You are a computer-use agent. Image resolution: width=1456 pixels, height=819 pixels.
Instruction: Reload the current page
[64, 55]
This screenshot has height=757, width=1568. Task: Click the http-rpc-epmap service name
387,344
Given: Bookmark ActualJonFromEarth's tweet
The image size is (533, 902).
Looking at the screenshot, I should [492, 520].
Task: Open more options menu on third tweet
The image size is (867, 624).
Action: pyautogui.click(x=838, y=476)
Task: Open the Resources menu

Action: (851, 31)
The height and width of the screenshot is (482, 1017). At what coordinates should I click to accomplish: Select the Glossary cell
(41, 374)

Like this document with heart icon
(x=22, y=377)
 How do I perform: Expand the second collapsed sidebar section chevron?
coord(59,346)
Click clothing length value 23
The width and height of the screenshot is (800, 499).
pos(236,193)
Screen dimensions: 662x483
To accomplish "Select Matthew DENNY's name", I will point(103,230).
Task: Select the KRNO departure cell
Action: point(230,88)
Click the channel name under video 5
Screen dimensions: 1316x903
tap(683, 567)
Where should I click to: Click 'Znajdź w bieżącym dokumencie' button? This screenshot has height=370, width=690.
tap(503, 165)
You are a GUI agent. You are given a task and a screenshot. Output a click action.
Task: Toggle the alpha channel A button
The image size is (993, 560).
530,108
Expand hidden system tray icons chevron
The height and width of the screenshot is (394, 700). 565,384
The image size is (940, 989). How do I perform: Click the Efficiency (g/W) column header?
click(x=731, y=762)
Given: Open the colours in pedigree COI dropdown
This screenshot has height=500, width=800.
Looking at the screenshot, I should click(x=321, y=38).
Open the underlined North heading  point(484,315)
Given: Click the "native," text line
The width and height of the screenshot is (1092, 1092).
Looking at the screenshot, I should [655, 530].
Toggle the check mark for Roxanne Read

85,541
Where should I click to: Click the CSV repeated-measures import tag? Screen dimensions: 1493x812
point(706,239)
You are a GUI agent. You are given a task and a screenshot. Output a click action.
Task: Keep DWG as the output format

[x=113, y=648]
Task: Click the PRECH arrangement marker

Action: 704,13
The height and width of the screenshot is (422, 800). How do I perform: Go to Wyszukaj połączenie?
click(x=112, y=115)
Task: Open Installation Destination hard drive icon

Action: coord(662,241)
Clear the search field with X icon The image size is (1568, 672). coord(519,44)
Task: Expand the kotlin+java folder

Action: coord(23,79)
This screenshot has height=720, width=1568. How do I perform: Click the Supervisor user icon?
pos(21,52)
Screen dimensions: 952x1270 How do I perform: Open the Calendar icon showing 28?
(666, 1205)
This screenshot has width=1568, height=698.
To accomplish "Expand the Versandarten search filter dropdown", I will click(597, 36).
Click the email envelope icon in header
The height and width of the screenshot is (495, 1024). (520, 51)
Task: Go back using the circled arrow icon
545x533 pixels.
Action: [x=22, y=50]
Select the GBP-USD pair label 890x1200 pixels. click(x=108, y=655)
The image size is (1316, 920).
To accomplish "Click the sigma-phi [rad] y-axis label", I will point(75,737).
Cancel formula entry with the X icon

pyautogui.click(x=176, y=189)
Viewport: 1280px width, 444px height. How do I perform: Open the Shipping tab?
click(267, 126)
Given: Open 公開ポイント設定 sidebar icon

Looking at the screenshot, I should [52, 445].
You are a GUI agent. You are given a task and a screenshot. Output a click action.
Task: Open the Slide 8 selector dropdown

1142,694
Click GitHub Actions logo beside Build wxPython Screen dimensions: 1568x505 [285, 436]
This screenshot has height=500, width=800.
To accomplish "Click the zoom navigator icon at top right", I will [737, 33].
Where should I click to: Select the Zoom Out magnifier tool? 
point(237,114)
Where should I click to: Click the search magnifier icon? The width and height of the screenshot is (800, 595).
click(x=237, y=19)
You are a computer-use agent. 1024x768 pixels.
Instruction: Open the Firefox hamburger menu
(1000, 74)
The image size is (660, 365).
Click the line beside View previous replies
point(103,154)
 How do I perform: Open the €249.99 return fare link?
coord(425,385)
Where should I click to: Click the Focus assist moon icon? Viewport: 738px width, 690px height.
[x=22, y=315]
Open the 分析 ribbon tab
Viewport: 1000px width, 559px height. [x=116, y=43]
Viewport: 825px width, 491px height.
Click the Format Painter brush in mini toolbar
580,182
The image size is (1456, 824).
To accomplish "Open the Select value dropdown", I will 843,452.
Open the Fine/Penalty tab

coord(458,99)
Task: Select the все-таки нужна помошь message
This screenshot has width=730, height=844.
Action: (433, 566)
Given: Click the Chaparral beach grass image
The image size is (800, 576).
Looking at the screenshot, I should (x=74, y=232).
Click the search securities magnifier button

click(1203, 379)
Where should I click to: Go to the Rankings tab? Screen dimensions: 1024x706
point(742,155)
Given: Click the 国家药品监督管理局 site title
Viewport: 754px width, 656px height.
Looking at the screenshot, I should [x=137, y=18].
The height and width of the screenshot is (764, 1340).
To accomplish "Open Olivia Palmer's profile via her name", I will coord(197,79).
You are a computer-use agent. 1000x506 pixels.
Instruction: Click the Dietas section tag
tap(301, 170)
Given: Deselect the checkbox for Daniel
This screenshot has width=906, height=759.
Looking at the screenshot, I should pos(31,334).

================

» Exercise objective: Please find every line in the records that contains the word "tweet", and copy it out.

» Answer space:
Given: Bookmark ActualJonFromEarth's tweet
Task: Open more options menu on third tweet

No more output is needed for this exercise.